◆ Exercise brief
Write the whole listing out again, word for word.

★ ★ ★ ★ ★ ★ ★

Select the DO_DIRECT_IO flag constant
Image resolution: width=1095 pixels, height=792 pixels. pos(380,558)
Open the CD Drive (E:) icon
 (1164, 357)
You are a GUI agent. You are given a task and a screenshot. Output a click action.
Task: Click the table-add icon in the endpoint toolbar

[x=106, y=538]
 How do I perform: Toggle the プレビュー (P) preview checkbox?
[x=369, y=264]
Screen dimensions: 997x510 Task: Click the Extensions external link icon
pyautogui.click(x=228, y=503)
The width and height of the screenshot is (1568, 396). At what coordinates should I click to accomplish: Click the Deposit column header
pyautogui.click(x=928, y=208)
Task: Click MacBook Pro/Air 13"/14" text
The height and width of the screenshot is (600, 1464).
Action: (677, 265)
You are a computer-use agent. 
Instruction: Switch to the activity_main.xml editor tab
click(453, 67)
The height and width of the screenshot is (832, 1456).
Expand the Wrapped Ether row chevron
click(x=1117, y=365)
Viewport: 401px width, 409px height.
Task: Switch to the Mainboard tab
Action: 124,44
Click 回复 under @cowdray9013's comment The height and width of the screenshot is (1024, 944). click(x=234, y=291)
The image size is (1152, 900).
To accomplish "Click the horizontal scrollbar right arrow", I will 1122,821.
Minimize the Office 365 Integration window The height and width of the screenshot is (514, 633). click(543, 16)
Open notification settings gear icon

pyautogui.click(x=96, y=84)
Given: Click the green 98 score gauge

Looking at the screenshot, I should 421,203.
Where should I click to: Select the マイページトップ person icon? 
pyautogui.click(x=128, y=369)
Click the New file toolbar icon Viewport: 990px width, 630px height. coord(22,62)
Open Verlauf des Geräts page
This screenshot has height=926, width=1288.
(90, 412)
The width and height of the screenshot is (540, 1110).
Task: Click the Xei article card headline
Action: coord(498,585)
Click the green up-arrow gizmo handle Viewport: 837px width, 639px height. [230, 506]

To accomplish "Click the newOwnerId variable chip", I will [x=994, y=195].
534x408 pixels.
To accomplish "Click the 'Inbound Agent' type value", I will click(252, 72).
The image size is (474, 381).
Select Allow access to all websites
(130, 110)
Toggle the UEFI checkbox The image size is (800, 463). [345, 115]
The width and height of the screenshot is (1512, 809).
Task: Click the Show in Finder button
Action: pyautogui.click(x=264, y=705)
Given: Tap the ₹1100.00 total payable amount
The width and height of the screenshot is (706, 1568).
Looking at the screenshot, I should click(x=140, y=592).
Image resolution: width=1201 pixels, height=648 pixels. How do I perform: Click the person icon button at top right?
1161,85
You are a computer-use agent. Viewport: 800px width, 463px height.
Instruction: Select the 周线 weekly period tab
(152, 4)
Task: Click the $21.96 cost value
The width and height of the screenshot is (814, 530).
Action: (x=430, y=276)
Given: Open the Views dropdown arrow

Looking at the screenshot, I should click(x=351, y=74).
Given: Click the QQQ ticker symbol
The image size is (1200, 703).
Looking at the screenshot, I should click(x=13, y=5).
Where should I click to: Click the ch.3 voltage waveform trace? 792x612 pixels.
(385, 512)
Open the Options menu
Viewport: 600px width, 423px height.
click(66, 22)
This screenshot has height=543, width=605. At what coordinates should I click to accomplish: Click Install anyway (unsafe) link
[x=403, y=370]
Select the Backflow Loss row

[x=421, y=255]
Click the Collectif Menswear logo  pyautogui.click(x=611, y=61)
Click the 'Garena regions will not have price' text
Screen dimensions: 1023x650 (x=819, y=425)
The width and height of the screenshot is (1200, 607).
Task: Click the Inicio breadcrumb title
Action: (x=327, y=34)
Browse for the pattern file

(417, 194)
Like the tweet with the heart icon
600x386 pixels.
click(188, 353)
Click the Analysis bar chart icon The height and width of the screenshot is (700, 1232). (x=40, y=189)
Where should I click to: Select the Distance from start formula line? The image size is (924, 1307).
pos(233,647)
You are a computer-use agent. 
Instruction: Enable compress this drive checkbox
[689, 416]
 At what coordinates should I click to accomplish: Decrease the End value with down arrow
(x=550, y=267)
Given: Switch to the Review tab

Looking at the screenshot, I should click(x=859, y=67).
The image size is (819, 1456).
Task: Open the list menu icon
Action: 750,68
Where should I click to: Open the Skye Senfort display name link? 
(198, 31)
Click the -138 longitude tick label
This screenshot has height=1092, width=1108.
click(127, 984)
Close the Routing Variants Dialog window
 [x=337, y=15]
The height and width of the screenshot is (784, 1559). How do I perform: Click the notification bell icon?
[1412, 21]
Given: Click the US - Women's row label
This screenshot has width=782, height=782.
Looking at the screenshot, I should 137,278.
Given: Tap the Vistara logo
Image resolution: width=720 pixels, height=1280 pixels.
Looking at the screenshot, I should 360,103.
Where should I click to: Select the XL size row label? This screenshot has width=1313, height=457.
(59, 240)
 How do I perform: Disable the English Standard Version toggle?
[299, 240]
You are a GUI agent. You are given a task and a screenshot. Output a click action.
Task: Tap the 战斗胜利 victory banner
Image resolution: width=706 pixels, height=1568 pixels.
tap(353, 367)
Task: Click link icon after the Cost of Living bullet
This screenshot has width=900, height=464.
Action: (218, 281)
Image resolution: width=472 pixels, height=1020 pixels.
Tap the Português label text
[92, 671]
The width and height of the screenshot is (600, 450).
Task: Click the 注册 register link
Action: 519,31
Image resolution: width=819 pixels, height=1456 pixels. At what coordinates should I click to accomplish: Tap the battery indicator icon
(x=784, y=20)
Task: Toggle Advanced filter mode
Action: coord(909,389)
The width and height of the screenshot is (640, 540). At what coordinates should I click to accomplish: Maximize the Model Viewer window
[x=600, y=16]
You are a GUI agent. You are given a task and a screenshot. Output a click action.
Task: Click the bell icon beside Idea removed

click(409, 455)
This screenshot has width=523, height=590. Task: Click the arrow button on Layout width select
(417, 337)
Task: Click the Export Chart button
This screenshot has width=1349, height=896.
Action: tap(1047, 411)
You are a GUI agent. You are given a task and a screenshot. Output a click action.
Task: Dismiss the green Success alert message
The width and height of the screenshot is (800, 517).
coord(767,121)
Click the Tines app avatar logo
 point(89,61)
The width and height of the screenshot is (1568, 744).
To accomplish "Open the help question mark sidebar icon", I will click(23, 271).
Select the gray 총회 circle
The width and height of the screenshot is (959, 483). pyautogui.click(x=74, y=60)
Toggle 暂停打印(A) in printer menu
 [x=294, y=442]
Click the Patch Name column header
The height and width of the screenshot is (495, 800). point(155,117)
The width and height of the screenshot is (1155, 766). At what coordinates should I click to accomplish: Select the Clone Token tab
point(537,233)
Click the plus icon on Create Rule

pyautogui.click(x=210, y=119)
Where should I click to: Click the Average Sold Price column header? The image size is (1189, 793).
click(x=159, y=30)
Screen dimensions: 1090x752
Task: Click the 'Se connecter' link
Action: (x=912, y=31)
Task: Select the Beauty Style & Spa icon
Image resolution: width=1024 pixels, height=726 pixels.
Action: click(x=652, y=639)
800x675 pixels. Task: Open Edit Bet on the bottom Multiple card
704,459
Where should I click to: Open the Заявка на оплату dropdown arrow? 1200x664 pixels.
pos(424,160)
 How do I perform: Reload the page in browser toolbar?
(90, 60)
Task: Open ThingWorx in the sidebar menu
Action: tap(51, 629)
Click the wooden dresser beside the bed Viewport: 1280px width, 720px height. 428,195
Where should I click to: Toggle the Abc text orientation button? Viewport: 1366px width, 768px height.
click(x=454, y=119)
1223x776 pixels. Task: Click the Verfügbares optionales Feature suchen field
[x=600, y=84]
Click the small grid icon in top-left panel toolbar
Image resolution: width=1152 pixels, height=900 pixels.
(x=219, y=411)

★ ★ ★ ★ ★ ★ ★

◆ Output for this task
Select the DO_DIRECT_IO flag constant
Image resolution: width=1095 pixels, height=792 pixels. pos(380,558)
Open the CD Drive (E:) icon
 (1164, 357)
You are a GUI agent. You are given a task and a screenshot. Output a click action.
Task: Click the table-add icon in the endpoint toolbar

[x=106, y=538]
 How do I perform: Toggle the プレビュー (P) preview checkbox?
[x=369, y=264]
Screen dimensions: 997x510 Task: Click the Extensions external link icon
pyautogui.click(x=228, y=503)
The width and height of the screenshot is (1568, 396). At what coordinates should I click to accomplish: Click the Deposit column header
pyautogui.click(x=928, y=208)
Task: Click MacBook Pro/Air 13"/14" text
The height and width of the screenshot is (600, 1464).
Action: (677, 265)
You are a computer-use agent. 
Instruction: Switch to the activity_main.xml editor tab
click(453, 67)
The height and width of the screenshot is (832, 1456).
Expand the Wrapped Ether row chevron
click(x=1117, y=365)
Viewport: 401px width, 409px height.
Task: Switch to the Mainboard tab
Action: 124,44
Click 回复 under @cowdray9013's comment The height and width of the screenshot is (1024, 944). click(x=234, y=291)
The image size is (1152, 900).
To accomplish "Click the horizontal scrollbar right arrow", I will 1122,821.
Minimize the Office 365 Integration window The height and width of the screenshot is (514, 633). click(543, 16)
Open notification settings gear icon

pyautogui.click(x=96, y=84)
Given: Click the green 98 score gauge

Looking at the screenshot, I should 421,203.
Where should I click to: Select the マイページトップ person icon? 
pyautogui.click(x=128, y=369)
Click the New file toolbar icon Viewport: 990px width, 630px height. coord(22,62)
Open Verlauf des Geräts page
This screenshot has height=926, width=1288.
(90, 412)
The width and height of the screenshot is (540, 1110).
Task: Click the Xei article card headline
Action: coord(498,585)
Click the green up-arrow gizmo handle Viewport: 837px width, 639px height. [230, 506]

To accomplish "Click the newOwnerId variable chip", I will [x=994, y=195].
534x408 pixels.
To accomplish "Click the 'Inbound Agent' type value", I will click(252, 72).
The image size is (474, 381).
Select Allow access to all websites
(130, 110)
Toggle the UEFI checkbox The image size is (800, 463). [345, 115]
The width and height of the screenshot is (1512, 809).
Task: Click the Show in Finder button
Action: pyautogui.click(x=264, y=705)
Given: Tap the ₹1100.00 total payable amount
The width and height of the screenshot is (706, 1568).
Looking at the screenshot, I should click(x=140, y=592).
Image resolution: width=1201 pixels, height=648 pixels. How do I perform: Click the person icon button at top right?
1161,85
You are a computer-use agent. Viewport: 800px width, 463px height.
Instruction: Select the 周线 weekly period tab
(152, 4)
Task: Click the $21.96 cost value
The width and height of the screenshot is (814, 530).
Action: (x=430, y=276)
Given: Open the Views dropdown arrow

Looking at the screenshot, I should click(x=351, y=74).
Given: Click the QQQ ticker symbol
The image size is (1200, 703).
Looking at the screenshot, I should click(x=13, y=5).
Where should I click to: Click the ch.3 voltage waveform trace? 792x612 pixels.
(385, 512)
Open the Options menu
Viewport: 600px width, 423px height.
click(66, 22)
This screenshot has height=543, width=605. At what coordinates should I click to accomplish: Click Install anyway (unsafe) link
[x=403, y=370]
Select the Backflow Loss row

[x=421, y=255]
Click the Collectif Menswear logo  pyautogui.click(x=611, y=61)
Click the 'Garena regions will not have price' text
Screen dimensions: 1023x650 (x=819, y=425)
The width and height of the screenshot is (1200, 607).
Task: Click the Inicio breadcrumb title
Action: (x=327, y=34)
Browse for the pattern file

(417, 194)
Like the tweet with the heart icon
600x386 pixels.
click(188, 353)
Click the Analysis bar chart icon The height and width of the screenshot is (700, 1232). (x=40, y=189)
Where should I click to: Select the Distance from start formula line? The image size is (924, 1307).
pos(233,647)
You are a computer-use agent. 
Instruction: Enable compress this drive checkbox
[689, 416]
 At what coordinates should I click to accomplish: Decrease the End value with down arrow
(x=550, y=267)
Given: Switch to the Review tab

Looking at the screenshot, I should click(x=859, y=67).
The image size is (819, 1456).
Task: Open the list menu icon
Action: 750,68
Where should I click to: Open the Skye Senfort display name link? 
(198, 31)
Click the -138 longitude tick label
This screenshot has height=1092, width=1108.
click(127, 984)
Close the Routing Variants Dialog window
 [x=337, y=15]
The height and width of the screenshot is (784, 1559). How do I perform: Click the notification bell icon?
[1412, 21]
Given: Click the US - Women's row label
This screenshot has width=782, height=782.
Looking at the screenshot, I should 137,278.
Given: Tap the Vistara logo
Image resolution: width=720 pixels, height=1280 pixels.
Looking at the screenshot, I should 360,103.
Where should I click to: Select the XL size row label? This screenshot has width=1313, height=457.
(59, 240)
 How do I perform: Disable the English Standard Version toggle?
[299, 240]
You are a GUI agent. You are given a task and a screenshot. Output a click action.
Task: Tap the 战斗胜利 victory banner
Image resolution: width=706 pixels, height=1568 pixels.
tap(353, 367)
Task: Click link icon after the Cost of Living bullet
This screenshot has width=900, height=464.
Action: (218, 281)
Image resolution: width=472 pixels, height=1020 pixels.
Tap the Português label text
[92, 671]
The width and height of the screenshot is (600, 450).
Task: Click the 注册 register link
Action: 519,31
Image resolution: width=819 pixels, height=1456 pixels. At what coordinates should I click to accomplish: Tap the battery indicator icon
(x=784, y=20)
Task: Toggle Advanced filter mode
Action: coord(909,389)
The width and height of the screenshot is (640, 540). At what coordinates should I click to accomplish: Maximize the Model Viewer window
[x=600, y=16]
You are a GUI agent. You are given a task and a screenshot. Output a click action.
Task: Click the bell icon beside Idea removed

click(409, 455)
This screenshot has width=523, height=590. Task: Click the arrow button on Layout width select
(417, 337)
Task: Click the Export Chart button
This screenshot has width=1349, height=896.
Action: tap(1047, 411)
You are a GUI agent. You are given a task and a screenshot. Output a click action.
Task: Dismiss the green Success alert message
The width and height of the screenshot is (800, 517).
coord(767,121)
Click the Tines app avatar logo
 point(89,61)
The width and height of the screenshot is (1568, 744).
To accomplish "Open the help question mark sidebar icon", I will click(23, 271).
Select the gray 총회 circle
The width and height of the screenshot is (959, 483). pyautogui.click(x=74, y=60)
Toggle 暂停打印(A) in printer menu
 [x=294, y=442]
Click the Patch Name column header
The height and width of the screenshot is (495, 800). point(155,117)
The width and height of the screenshot is (1155, 766). At what coordinates should I click to accomplish: Select the Clone Token tab
point(537,233)
Click the plus icon on Create Rule

pyautogui.click(x=210, y=119)
Where should I click to: Click the Average Sold Price column header? The image size is (1189, 793).
click(x=159, y=30)
Screen dimensions: 1090x752
Task: Click the 'Se connecter' link
Action: (x=912, y=31)
Task: Select the Beauty Style & Spa icon
Image resolution: width=1024 pixels, height=726 pixels.
Action: click(x=652, y=639)
800x675 pixels. Task: Open Edit Bet on the bottom Multiple card
704,459
Where should I click to: Open the Заявка на оплату dropdown arrow? 1200x664 pixels.
pos(424,160)
 How do I perform: Reload the page in browser toolbar?
(90, 60)
Task: Open ThingWorx in the sidebar menu
Action: tap(51, 629)
Click the wooden dresser beside the bed Viewport: 1280px width, 720px height. 428,195
Where should I click to: Toggle the Abc text orientation button? Viewport: 1366px width, 768px height.
click(x=454, y=119)
1223x776 pixels. Task: Click the Verfügbares optionales Feature suchen field
[x=600, y=84]
Click the small grid icon in top-left panel toolbar
Image resolution: width=1152 pixels, height=900 pixels.
(x=219, y=411)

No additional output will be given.